Reproduce the rows below word for word, omitting the pictures.

►

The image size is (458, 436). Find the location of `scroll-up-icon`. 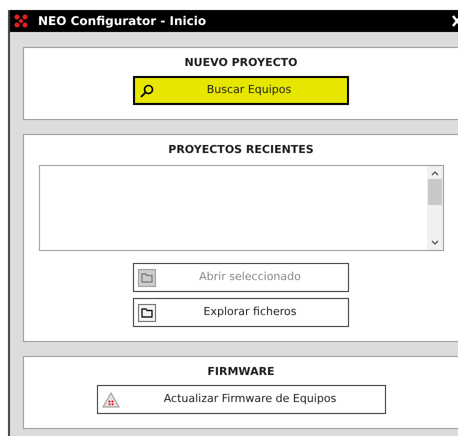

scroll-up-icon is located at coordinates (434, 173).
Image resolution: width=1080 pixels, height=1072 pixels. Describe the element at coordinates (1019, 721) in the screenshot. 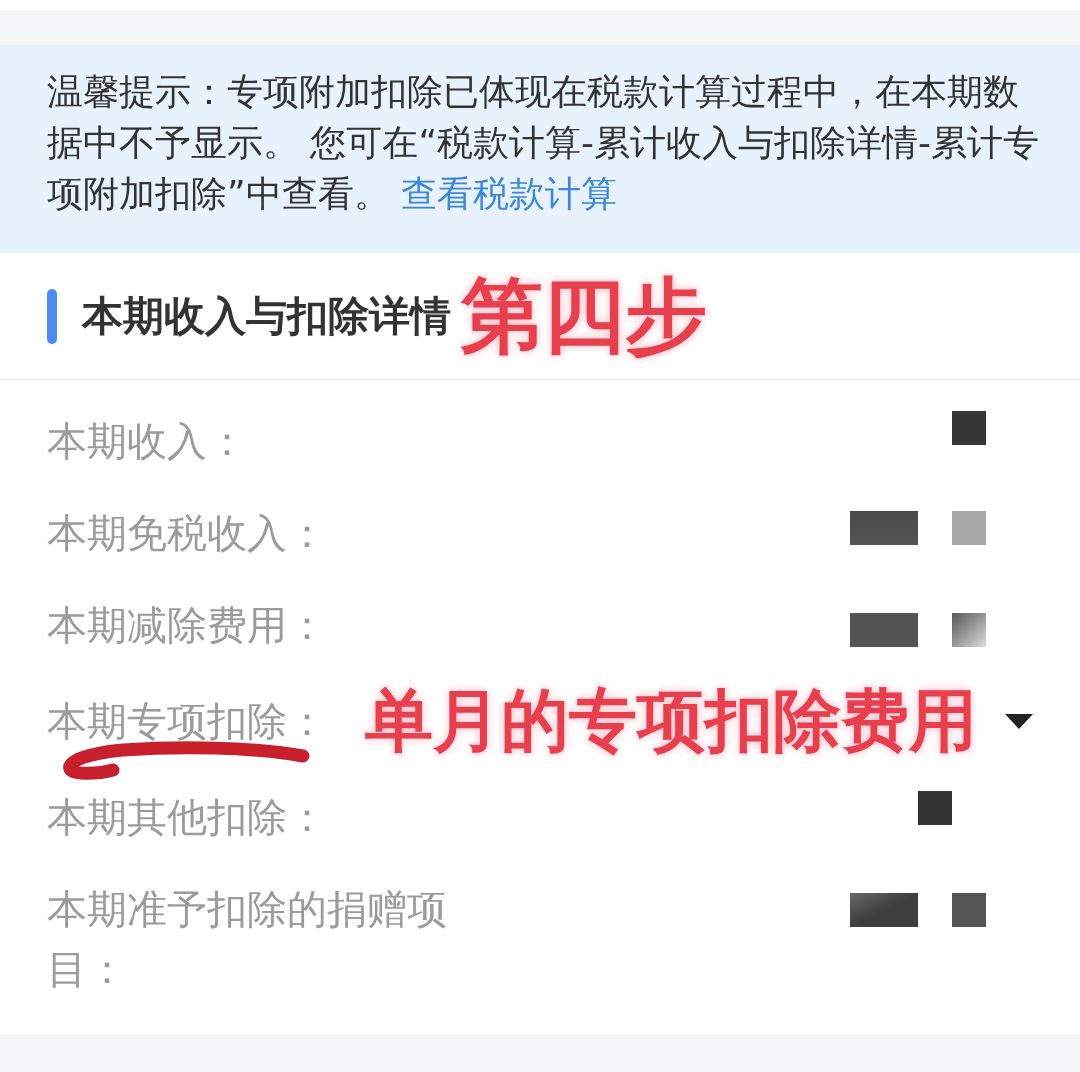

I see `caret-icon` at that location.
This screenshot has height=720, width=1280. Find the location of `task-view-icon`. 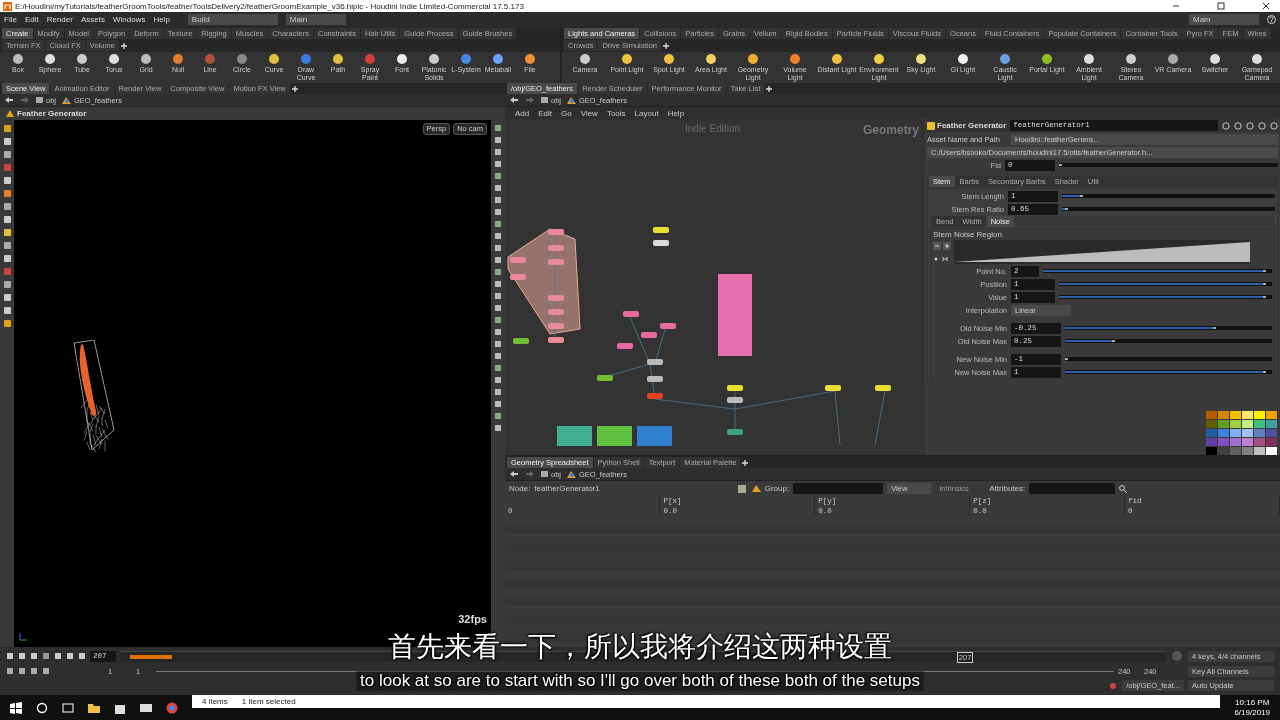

◄

__Expected answer__:
The image size is (458, 436). Find the location of `scroll-up-icon`. 

scroll-up-icon is located at coordinates (434, 173).
Image resolution: width=1080 pixels, height=1072 pixels. Describe the element at coordinates (1019, 721) in the screenshot. 

I see `caret-icon` at that location.
This screenshot has height=720, width=1280. Find the location of `task-view-icon`. 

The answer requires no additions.